> _Exercise description_
What is needed is the number of lines below that contain the string "Install", with no other text.

====== Input material ======

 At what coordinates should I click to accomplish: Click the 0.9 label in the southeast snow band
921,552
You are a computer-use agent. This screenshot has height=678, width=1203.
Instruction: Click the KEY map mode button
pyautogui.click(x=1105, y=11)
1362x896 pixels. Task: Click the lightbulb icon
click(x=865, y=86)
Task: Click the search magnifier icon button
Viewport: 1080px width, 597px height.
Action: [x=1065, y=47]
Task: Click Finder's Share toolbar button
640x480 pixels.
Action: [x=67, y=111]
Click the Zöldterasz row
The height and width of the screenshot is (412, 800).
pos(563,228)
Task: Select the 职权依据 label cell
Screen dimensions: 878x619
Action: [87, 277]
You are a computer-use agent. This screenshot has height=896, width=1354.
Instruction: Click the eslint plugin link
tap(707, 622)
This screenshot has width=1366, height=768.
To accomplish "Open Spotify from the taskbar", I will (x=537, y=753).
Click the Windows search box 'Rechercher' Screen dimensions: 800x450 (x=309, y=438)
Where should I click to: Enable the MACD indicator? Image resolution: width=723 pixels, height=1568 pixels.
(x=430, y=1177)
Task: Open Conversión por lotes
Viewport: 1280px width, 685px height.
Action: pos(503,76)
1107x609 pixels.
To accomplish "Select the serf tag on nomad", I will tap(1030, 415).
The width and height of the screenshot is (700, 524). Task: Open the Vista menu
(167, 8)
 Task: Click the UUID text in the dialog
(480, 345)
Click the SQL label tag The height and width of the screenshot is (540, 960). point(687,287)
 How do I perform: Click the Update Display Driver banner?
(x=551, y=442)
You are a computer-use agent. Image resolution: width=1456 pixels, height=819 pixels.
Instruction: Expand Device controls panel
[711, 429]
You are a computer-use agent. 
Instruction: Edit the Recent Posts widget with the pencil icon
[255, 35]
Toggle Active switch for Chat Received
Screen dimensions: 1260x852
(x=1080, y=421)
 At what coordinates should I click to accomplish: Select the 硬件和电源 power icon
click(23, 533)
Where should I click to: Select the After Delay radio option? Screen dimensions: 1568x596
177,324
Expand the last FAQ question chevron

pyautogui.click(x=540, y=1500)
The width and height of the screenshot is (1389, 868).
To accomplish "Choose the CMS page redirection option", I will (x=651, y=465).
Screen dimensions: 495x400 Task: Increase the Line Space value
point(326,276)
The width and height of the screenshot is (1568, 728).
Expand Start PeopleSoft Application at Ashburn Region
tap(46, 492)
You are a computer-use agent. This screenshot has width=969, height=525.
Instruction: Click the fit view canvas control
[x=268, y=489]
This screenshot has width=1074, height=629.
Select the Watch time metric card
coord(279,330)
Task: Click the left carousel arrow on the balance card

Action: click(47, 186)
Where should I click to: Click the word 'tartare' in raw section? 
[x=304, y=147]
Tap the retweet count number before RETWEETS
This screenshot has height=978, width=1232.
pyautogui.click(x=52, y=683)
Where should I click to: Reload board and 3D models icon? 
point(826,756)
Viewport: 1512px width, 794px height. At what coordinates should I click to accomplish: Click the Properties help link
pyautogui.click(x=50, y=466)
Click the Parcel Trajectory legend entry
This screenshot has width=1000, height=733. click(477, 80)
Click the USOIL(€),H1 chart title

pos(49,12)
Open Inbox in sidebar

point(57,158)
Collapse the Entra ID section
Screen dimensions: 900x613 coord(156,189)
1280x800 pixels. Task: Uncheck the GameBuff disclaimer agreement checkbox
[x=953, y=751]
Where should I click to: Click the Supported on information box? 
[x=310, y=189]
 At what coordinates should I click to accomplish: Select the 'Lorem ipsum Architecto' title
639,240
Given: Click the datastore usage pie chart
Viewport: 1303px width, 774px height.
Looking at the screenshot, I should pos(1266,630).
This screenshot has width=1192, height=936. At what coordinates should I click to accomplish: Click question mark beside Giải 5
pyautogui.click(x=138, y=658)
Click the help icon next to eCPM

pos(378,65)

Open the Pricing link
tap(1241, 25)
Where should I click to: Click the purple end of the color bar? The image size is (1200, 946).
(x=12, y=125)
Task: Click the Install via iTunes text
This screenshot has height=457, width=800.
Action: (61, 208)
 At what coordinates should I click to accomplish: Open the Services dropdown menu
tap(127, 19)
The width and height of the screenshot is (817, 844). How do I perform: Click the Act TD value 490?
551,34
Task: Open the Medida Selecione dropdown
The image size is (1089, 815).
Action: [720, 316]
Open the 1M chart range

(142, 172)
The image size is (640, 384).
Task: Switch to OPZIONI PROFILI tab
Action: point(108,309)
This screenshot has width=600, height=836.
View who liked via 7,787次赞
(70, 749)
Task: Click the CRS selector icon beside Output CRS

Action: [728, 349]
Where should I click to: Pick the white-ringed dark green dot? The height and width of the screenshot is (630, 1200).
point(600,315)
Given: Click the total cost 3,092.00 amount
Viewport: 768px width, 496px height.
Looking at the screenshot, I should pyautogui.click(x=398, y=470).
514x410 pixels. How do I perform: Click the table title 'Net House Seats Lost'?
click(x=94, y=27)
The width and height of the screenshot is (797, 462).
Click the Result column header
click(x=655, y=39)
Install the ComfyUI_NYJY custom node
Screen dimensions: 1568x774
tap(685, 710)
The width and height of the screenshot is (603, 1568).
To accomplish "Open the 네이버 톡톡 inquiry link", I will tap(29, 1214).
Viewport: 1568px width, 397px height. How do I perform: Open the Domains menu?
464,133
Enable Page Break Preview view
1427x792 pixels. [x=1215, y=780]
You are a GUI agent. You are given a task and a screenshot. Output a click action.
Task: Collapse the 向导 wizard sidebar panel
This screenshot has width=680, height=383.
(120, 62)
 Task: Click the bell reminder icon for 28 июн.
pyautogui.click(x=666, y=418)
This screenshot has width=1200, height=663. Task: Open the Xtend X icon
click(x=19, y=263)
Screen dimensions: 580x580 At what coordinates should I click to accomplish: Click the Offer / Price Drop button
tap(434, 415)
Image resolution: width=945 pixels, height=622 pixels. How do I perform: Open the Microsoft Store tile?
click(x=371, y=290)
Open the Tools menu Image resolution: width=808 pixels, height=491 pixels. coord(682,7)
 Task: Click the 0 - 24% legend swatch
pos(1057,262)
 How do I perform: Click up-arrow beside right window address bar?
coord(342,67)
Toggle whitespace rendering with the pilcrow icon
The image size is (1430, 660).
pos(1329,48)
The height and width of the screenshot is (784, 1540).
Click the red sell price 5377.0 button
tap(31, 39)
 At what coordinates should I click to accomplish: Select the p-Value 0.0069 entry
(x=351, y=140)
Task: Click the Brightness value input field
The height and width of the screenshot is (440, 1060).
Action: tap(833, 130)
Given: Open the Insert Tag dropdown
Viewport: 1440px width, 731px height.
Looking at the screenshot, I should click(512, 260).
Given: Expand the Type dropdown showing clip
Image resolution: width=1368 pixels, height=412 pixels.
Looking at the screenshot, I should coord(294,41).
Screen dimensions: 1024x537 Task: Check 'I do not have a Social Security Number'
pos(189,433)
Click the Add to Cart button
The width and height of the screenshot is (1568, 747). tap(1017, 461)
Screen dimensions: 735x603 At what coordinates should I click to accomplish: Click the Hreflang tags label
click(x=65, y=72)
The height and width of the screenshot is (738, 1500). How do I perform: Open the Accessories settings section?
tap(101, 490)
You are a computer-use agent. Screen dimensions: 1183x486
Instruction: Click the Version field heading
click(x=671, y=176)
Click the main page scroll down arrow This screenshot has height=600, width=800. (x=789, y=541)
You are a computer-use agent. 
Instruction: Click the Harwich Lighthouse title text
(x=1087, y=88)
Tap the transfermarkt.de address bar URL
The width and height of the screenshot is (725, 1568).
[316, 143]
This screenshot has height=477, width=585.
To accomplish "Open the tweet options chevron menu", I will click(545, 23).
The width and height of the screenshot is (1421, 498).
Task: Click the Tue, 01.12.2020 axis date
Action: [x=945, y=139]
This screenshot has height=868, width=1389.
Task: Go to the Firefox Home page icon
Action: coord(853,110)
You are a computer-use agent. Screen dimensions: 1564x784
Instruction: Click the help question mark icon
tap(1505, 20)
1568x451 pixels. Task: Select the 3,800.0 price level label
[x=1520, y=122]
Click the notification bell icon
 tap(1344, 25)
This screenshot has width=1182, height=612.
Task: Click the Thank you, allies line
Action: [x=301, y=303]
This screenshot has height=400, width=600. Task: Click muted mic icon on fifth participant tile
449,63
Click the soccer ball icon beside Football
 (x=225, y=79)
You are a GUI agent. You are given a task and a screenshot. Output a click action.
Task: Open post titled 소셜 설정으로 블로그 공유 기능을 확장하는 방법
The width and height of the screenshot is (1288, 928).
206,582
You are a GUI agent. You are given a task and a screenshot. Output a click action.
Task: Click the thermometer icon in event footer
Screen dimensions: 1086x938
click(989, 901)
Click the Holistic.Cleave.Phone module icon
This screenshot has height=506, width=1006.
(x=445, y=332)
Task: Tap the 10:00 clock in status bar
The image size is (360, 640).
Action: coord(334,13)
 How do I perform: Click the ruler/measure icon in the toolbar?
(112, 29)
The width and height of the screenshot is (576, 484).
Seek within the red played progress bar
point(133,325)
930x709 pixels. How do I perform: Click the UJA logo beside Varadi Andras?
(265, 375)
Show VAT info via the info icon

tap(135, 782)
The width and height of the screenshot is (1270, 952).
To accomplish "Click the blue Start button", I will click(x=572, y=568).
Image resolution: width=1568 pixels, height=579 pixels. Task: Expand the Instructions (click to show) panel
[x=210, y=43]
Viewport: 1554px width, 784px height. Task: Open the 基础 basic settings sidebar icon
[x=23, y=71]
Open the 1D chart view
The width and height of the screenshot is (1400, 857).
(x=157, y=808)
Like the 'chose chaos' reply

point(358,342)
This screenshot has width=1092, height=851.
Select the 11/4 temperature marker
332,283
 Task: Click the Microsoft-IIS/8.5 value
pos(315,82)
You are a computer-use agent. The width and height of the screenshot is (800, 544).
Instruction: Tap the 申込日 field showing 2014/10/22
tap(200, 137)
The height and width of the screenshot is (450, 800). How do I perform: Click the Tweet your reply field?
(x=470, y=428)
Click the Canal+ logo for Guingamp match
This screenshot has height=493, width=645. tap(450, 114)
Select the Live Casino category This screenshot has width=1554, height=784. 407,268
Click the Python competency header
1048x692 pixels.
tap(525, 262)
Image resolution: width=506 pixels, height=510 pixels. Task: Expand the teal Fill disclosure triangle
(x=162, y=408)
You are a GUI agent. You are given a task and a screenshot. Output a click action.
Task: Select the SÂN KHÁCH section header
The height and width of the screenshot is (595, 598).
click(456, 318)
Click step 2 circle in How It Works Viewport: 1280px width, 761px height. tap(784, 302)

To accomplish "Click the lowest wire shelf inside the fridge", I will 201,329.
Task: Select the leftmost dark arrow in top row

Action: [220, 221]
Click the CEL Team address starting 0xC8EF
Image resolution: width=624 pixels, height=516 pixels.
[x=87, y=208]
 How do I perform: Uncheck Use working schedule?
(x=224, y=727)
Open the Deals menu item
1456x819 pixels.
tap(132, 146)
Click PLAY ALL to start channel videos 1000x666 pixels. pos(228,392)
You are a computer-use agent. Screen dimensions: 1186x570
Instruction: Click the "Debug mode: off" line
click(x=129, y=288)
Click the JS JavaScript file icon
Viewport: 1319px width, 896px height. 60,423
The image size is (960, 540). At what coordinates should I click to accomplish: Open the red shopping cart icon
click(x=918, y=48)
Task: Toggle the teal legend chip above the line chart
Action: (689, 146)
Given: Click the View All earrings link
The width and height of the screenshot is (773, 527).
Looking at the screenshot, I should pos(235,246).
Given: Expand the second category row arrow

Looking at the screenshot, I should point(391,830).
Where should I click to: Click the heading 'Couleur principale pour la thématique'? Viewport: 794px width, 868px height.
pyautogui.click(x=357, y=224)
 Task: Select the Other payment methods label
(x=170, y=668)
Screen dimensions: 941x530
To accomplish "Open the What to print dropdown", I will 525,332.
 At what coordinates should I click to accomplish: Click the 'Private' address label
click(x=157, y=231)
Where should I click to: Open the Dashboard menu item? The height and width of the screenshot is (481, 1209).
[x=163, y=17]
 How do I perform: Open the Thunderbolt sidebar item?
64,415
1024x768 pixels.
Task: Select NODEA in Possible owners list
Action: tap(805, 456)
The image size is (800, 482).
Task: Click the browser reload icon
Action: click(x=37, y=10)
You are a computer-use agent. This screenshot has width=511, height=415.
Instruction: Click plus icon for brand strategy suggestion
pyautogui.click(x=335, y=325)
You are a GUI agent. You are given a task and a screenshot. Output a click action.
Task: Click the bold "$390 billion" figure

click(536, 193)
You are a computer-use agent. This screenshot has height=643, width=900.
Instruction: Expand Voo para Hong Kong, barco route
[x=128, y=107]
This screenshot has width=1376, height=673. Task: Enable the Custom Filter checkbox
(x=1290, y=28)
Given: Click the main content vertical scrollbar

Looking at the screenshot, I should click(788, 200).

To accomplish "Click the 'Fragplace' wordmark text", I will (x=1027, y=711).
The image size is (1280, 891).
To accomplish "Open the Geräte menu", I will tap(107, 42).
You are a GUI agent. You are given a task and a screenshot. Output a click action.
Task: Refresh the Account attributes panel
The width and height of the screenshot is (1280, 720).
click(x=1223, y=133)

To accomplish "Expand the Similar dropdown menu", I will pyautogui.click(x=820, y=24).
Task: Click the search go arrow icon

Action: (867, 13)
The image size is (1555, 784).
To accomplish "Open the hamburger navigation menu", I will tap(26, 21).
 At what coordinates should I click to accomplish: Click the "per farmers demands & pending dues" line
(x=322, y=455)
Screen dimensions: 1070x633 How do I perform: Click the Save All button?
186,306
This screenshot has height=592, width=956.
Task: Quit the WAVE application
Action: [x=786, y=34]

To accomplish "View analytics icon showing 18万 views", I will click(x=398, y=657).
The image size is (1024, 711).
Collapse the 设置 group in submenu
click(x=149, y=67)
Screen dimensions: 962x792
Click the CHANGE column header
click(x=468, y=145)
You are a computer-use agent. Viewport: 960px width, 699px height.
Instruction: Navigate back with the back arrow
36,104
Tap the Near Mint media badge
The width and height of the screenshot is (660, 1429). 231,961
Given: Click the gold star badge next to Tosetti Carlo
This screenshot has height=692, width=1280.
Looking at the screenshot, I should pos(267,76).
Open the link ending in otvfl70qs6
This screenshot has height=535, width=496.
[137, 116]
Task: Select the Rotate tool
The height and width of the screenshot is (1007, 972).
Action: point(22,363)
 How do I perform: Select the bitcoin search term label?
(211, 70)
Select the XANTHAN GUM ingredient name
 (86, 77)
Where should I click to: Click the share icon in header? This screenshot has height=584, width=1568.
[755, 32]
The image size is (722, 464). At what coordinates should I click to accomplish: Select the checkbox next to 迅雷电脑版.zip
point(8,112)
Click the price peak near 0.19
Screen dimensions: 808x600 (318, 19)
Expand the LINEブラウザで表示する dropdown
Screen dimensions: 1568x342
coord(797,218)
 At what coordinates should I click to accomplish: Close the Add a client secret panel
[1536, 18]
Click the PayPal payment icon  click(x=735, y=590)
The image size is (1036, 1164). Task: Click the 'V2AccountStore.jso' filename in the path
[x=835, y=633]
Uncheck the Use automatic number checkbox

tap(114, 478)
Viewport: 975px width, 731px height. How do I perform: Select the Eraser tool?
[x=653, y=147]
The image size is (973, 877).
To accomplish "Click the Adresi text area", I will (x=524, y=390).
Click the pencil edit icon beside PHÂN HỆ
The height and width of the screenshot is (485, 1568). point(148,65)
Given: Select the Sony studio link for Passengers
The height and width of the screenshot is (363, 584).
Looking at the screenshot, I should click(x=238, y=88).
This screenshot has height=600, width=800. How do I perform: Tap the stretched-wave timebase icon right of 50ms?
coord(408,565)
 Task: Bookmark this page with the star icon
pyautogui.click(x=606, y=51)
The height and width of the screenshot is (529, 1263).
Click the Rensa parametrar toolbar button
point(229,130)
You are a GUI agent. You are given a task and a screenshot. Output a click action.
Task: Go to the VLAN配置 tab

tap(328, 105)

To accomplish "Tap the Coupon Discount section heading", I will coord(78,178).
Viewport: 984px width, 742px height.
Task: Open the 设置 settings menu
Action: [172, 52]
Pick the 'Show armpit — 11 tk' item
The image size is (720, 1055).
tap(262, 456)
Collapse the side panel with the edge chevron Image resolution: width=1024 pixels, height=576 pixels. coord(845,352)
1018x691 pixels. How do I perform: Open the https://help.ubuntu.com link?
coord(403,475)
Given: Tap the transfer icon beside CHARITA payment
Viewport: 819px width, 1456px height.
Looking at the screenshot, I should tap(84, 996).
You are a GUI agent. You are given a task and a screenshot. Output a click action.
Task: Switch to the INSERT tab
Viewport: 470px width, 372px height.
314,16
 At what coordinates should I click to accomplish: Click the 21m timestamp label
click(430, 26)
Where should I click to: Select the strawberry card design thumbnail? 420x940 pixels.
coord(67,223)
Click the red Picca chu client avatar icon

======

> _Response below_
2